Expanding on Our Live Fact-Checking
After live fact-checking the vice presidential debate on Twitter, we will take some time to go back and expand on some of our fact-checking and include some things we may have missed.
- Defense: We said last Thursday that Gov. Romney's proposal to increase base defense spending to four percent of GDP would cost $1.6 trillion. This estimate comes from our "Primary Numbers" report on the budget plans on the Republican presidential candidates. It calculates the increase relative to a baseline that excludes the automatic sequester but includes the initial discretionary spending caps from the Budget Control Act.
- Taxes: Last Thursday, we said Vice President Biden's claim that the extension of the 2001/2003/2010 tax cuts for people making over $1 million would cost $800 billion was wrong. There are a few different ways to look at what he said. The cost of the tax cuts specifically targeted at people making over $1 million is $463 billion, according to the Joint Committee on Taxation (as reported by the Center on Budget and Policy Priorities). But people making over $1 million also benefit from tax provisions that are not targeted towards them--for example, the rate reductions below the top rate. If he meant this, by our best estimate he may have actually been understating the total benefit of the tax cuts to millionaires. Either way, he would have been correct to say that the extension for people making over $250,000 would cost about $800 billion (excluding an extension of the estate tax provision).
- Stimulus: We said last week that total stimulus in response to the Great Recession totaled well over $1 trillion. This counts the $831 billion stimulus in 2009 plus extensions of various policies like unemployment insurance benefits, state fiscal relief, and the homebuyer tax credit. There has also been new stimulus such as the 2010 tax credit for newly hired workers and the 2010 tax cut. If you exclude the extension of the 2001/2003 tax cuts, there has been about $1.6 to $1.7 trillion of stimulus since 2009, according to data on Stimulus.org.
- Insurance Coverage: During the debate, Congressman Ryan said "Look at all the string of broken promises. If you like your health care plan, you can keep it. Try telling that to the 20 million people who are projected to lose their health insurance if Obamacare goes through." We assumed he was referring to the number of people on net projected to lose employer-provided health insurance and said that the number was actually 4 million.
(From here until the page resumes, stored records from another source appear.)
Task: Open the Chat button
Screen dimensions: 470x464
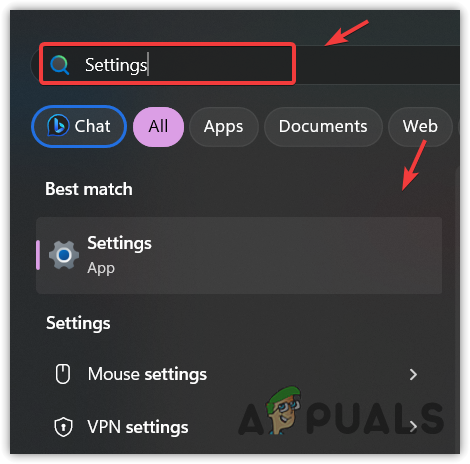Action: click(79, 126)
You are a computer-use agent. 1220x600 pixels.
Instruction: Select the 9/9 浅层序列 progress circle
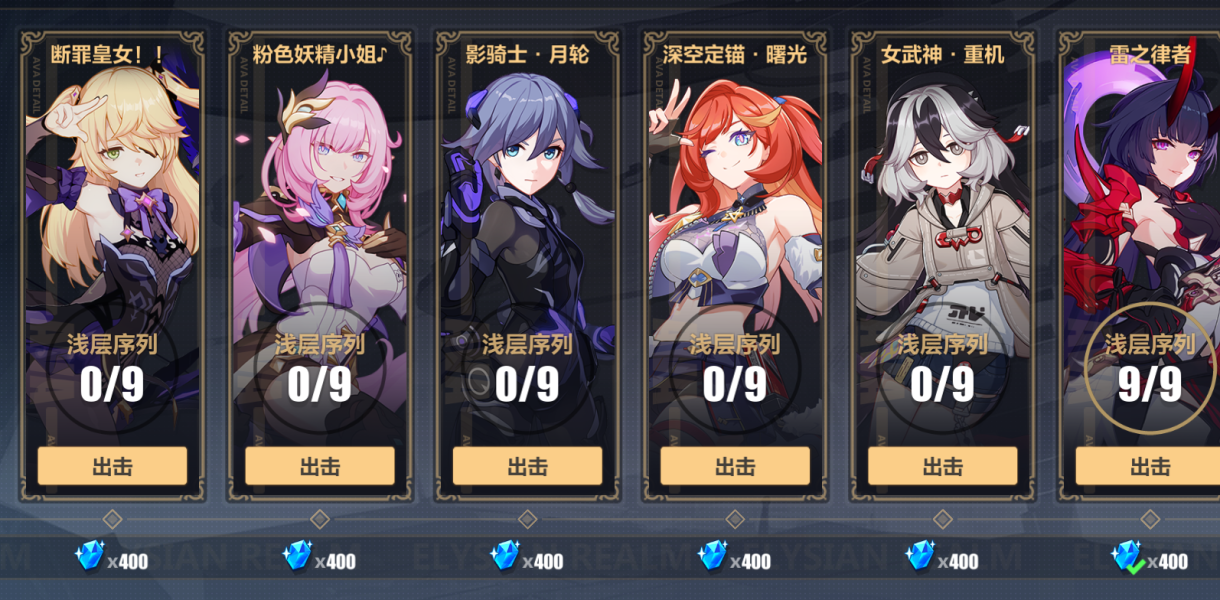[1150, 368]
Our number comes from CBO's most recent estimate of changed in insurance coverage due to the Affordable Care Act in 2022. Most likely, Congressman Ryan got his number from a March 2012 CBO document showing four alternate coverage estimates based on different behavioral responses. These scenarios show employer coverage dropping by 10, 12 and 20 million people and 3 million people gaining coverage in one scenario. Using the worst alternate scenario instead of CBO's official estimate is misleading at best.
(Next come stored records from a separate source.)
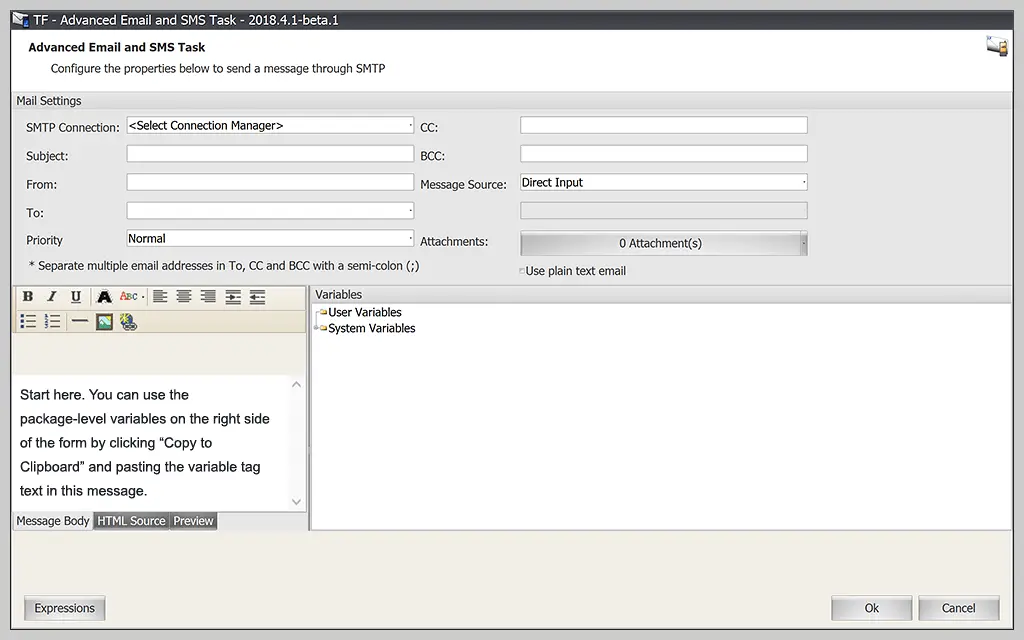Viewport: 1024px width, 640px height.
Task: Center align the message text
Action: [x=182, y=297]
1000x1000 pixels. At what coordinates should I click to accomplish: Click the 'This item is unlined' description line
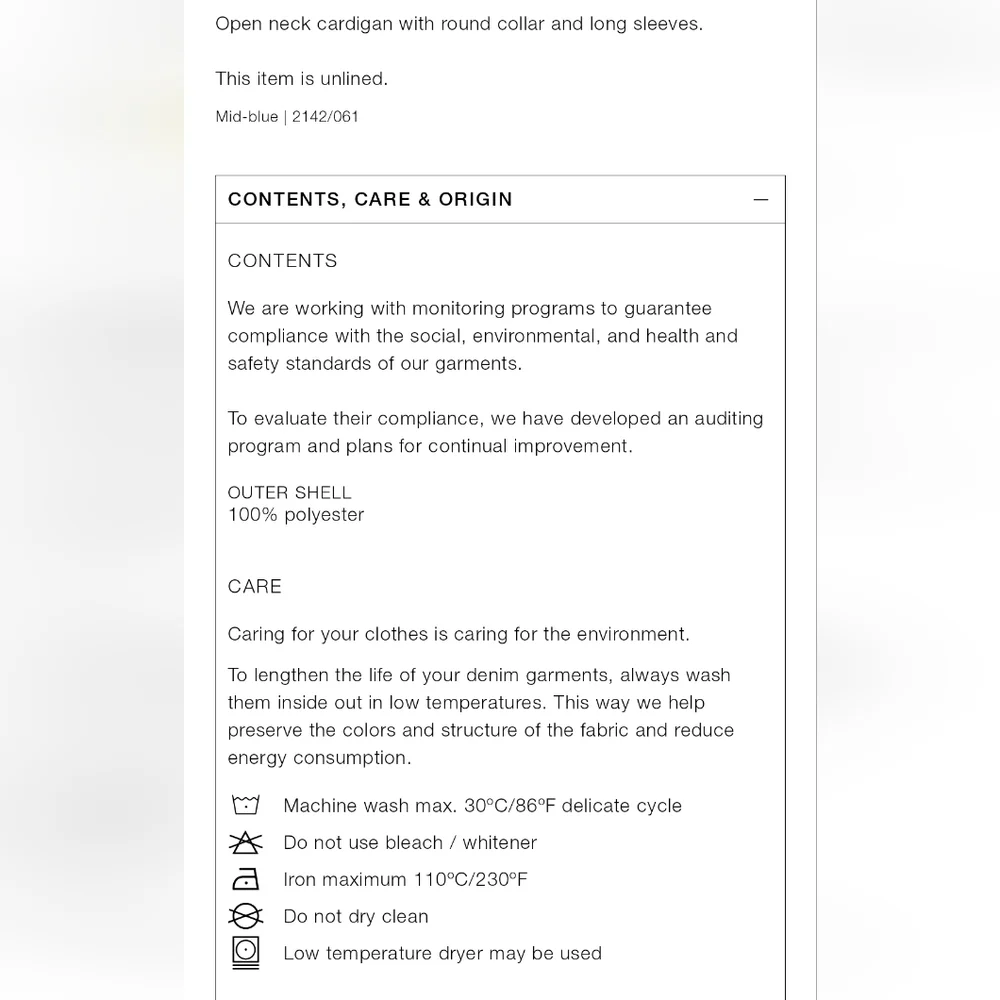[302, 78]
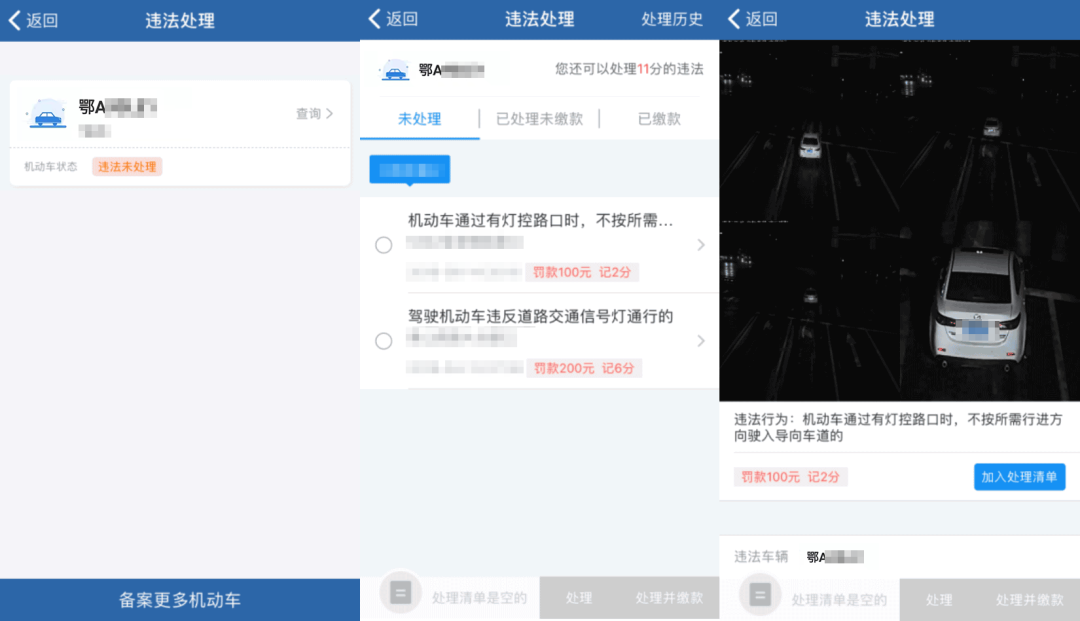
Task: Click the 加入处理清单 button
Action: [x=1019, y=477]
- Medicare Trust Fund: Congressman Ryan said with regards to the health care reform law "Obamacare takes $716 billion from Medicare to spend on Obamacare. Even their own chief actuary at Medicare backs this up. He says you can't spend the same dollar twice. You can't claim that this money goes to Medicare and Obamacare." This is correct. We have said before that it is incorrect to claim that the Medicare savings can both extend the life of the Medicare Part A trust fund and offset the costs in the legislation. CBO assumes that Medicare Part A is fully funded with general revenue, so their analysis implicitly assumes that the former does not happen (since Part A does not go insolvent). Also, Medicare chief actuary Richard Foster has said that claiming credit for both is double-counting at least once. In March 2011 testimony, he said "In practice, the improved HI financing cannot be simultaneously used to finance other Federal outlays (such as the coverage expansions) and to extend the trust fund, despite the appearance of this result from the respective accounting conventions." Finally, we'd note that Foster is not the White House's "own" actuary; in fact, he has been in that position since 1995.
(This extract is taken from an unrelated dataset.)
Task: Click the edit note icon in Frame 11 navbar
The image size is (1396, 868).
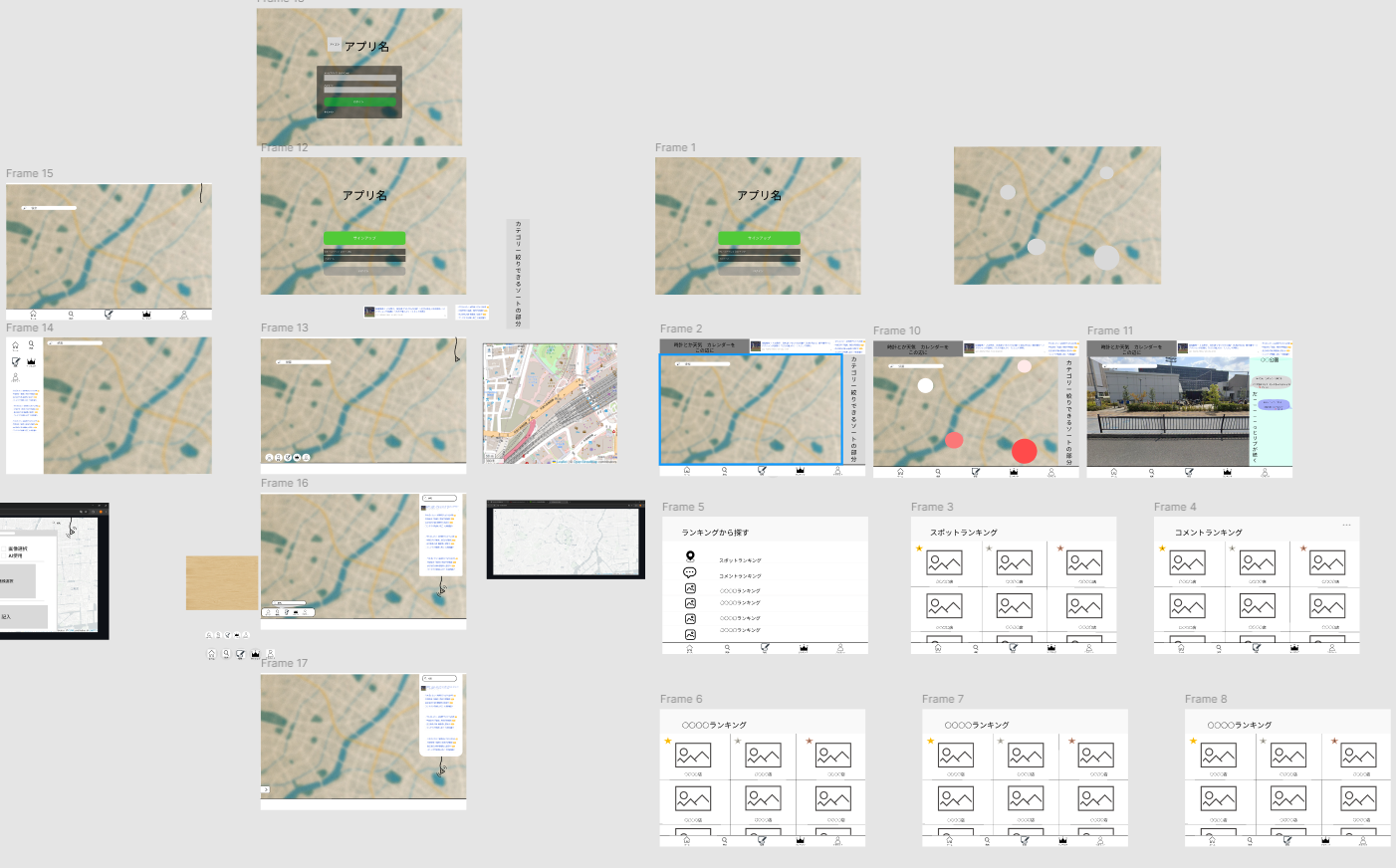Action: pos(1189,473)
- Medicare Drug Prices: Vice President Biden said that the Administration proposed to save $156 billion by "allow[ing] Medicare to bargain for the cost of drugs like Medicaid can." This is an incomplete description of the policy. The actual Administration policy (page 12 here) is to require drug manufacturers to provide rebates to Medicare for beneficiaries who receive Medicaid or the Low Income Subsidy in Part D--rebates that are currently only required in the Medicaid program. CBO has scored allowing Medicare as a whole--rather than individual prescription drug plans--to negotiate drug prices as saving a negligible amount (see here, here, and here), since they figure the negotiations would not bring drug prices below what they already are. By contrast, the Administration policy includes an explicit rebate (essentially bypassing negotiations), so cost savings materialize to the tune of $156 billion as estimated by OMB and $137 billion as estimated by CBO. Vice President Biden got the number right, but the description of the policy was slightly off.
- Small Businesses: Vice President Biden claimed last night that 97 percent of small businesses have income below $250,000, which we said was true. That statistic comes from a JCT report here.
There wasn't as much discussion of fiscal issues in last night's debate compared to the first debate, probably due to both foreign policy and domestic policy needing to be covered. We hope this next Presidential debate, with its town hall format, allows Romney and Obama to give more details about their fiscal plans and how they are going to take on our debt problem.